Revelations I've Had While Trying To Learn ASP.NET
Alright, at work I've been told I have to build a web tool that takes a 40 question survey, analyzes the answers given, then based on the answers generate custom content from a large stack of documents. Fair enough. The catch is I have to do it in ASP.NET, and not PHP because ASP.NET is supported by IT whereas PHP is not (despite the fact that IT runs serveral PHPNuke sites, which obviously relies on PHP).
So, I've been trying to learn ASP.NET for the purpose of building this tool. In the short time I've been at this, I've been frustrated by the needless layers of complexity Microsoft introduces into the process of building a dynamic web page. This is the first part in what will likely be a multipart series of articles in which I compare and contrast PHP and ASP.NET. This will be the foundation for a later report I've been asked to write for the head of the Architecture Practice here to show the relative merits of adding PHP to the supported list.
I admit I'm biased here by the fact that I am familiar with one, but not the other.

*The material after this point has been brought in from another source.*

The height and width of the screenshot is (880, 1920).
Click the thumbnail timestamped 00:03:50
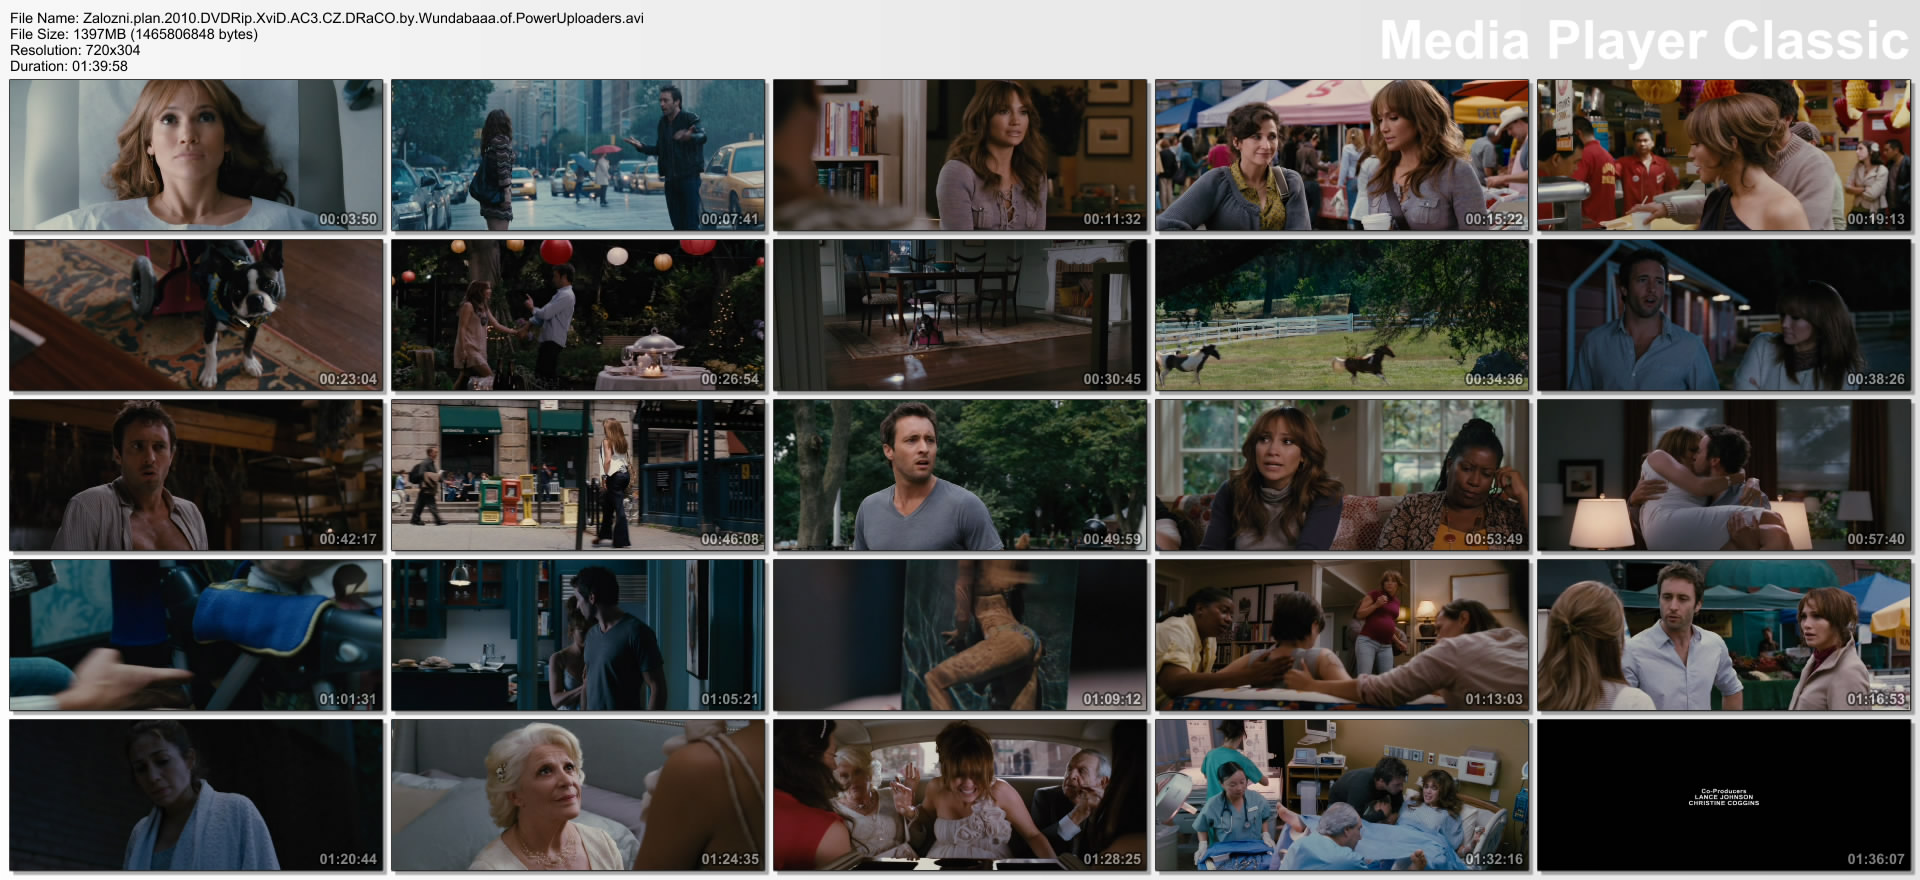[x=196, y=155]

However, I'm going to try and limit my points to items where there is a clear difference between the two... Each of these articles will compare and contrast the two on a specific problem I'm encountering.

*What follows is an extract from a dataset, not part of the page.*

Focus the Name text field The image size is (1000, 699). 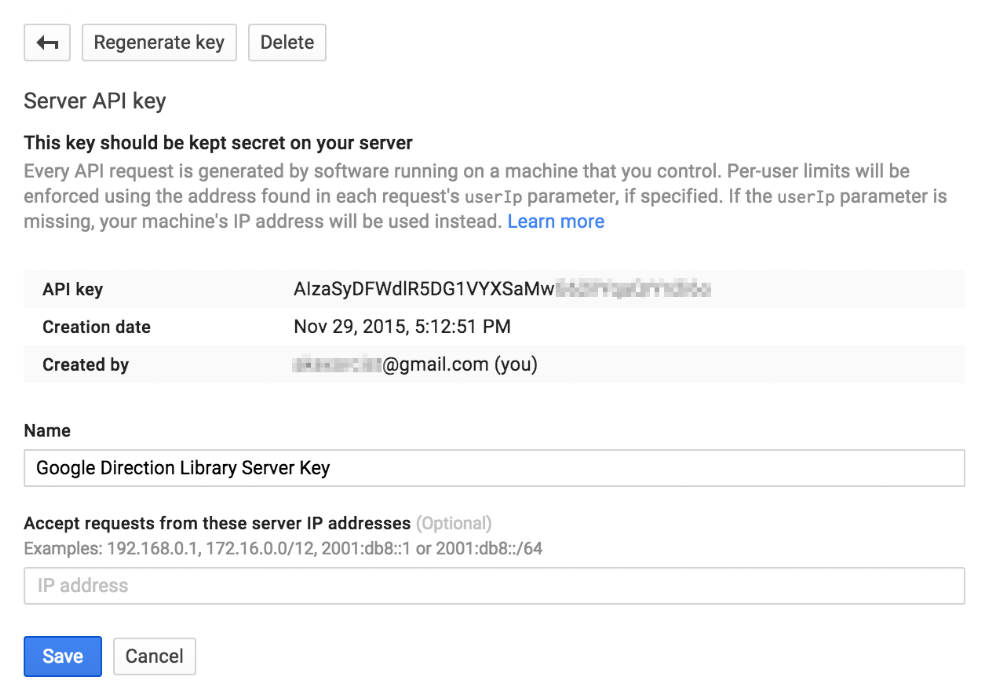pyautogui.click(x=494, y=467)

1.) How Much Do You Need To Know?
Ok, lets say you want to create the most basic dynamic page. All you want to do is have a form with a text field that you fill in with whatever text you like, and when you click submit, it loads a page that displays that text and nothing more. No databases, nothing complicated. How much do you need to know to do that in either language? Well, let's take a look...
PHP
Languages Needed: PHP, HTML
Solution method: The form page is simple HTML form, all it does is POST to the target php page to display the text. The target PHP page grabs the posted field, assigns it to a variable and prints it to the screen. Lines of code in PHP... 2.
ASP.NET
Langauges Needed: ASP.NET tags, HTML, VB.NET/C#/Whatever your desired .NET language is... so in essence, 3 languages
Solution method: Well, in ASP.NET, you don't POST to other pages, you POST back to the same form, write a button click event that processes the information and assigns it to a variable. Then either redirect everything to a second page, or load the variable as a label somewhere on the original page. Lines of code? Too damn many. I still haven't figured this out properly. I know for damn sure it's a lot more than 2 lines though.